Regression Analysis and Chow Test
First of all, I conducted regression analysis over the entire period. The dependent variable is the corrected winning bid rate(y), and the independent variables are the number of unsuccessful bids (FB_NUM), the number of bidders (BD_Num), the price difference between the first and second bidders (Index_5), and the M2 currency volume(M2).
As shown in Figure 5, the adjusted R-squared is 0.774, and all independent variables are statistically significant. One notable point is that in the regression model for the entire period, the coefficient for Index_5 (the price difference between the first and second bidders) is 0.039, indicating that it has a relatively small impact on the winning bid rate compared to the other independent variables.
Next, let’s identify the structural break point through the Chow test. As shown in Figure 6, it can be statistically confirmed that a structural break occurred at point 226 (Q2 2016).
Let’s divide the data into two regression models based on the structural break at point 226 and examine whether there is a significant change in Index_5(bubble index) before and after the structural break.

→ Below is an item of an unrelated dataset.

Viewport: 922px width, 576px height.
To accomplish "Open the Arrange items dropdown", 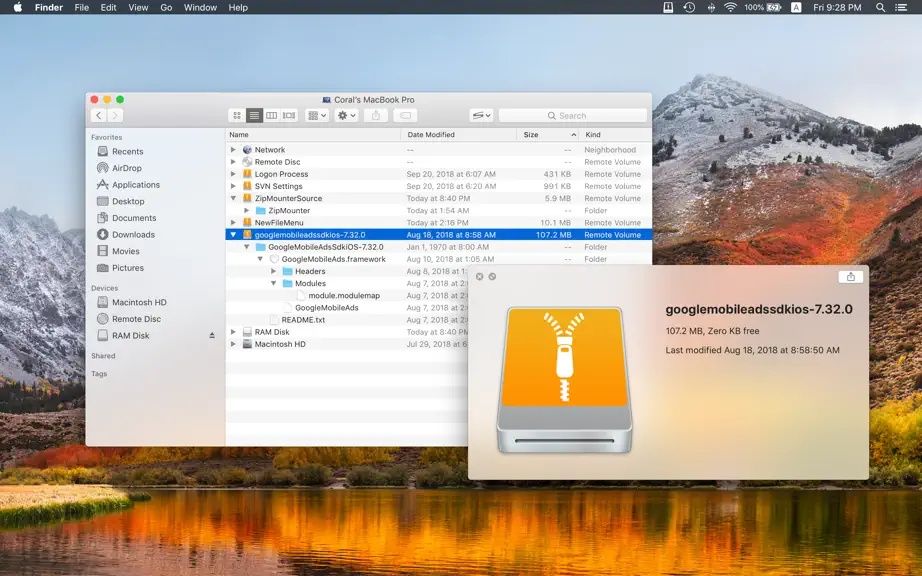I will pos(317,116).
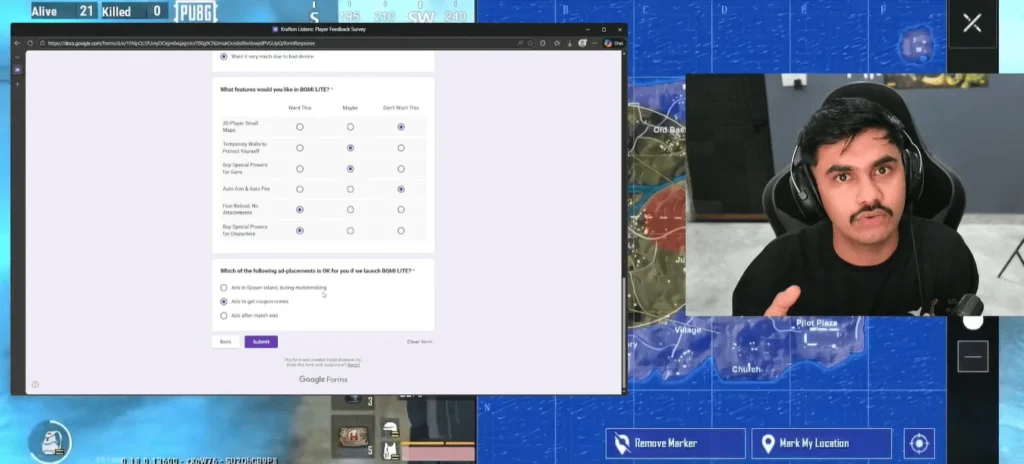Select "Maybe" for Auto Aim & Auto Fire

pos(350,189)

As seen in Figure 8, Index_5 was not rejected at the 0.05 significance level before the structural break, but after the structural break, Index_5 (t-stat = 2.613, p-value = 0.01) became statistically significant. This indicates that the bubble index (Index_5) significantly increased at the point where the actual bubble occurred (the structural break point).
Figure 9 also shows that Index_5 began to fluctuate significantly around the structural break point at 226. After point 226, there was a notable increase in Index_5, reflecting the overheated real estate market at that time, as liquidity in the low-interest-rate environment flooded into the Gangnam reconstruction market and new apartment developments in Q2 2016.
For this reason, I argue that the price difference between the first and second bidders can be used as a bubble indicator. By utilizing this metric, we can prevent the bubble from inflating further and take action before the bubble bursts unexpectedly, leading the real estate market into a downturn.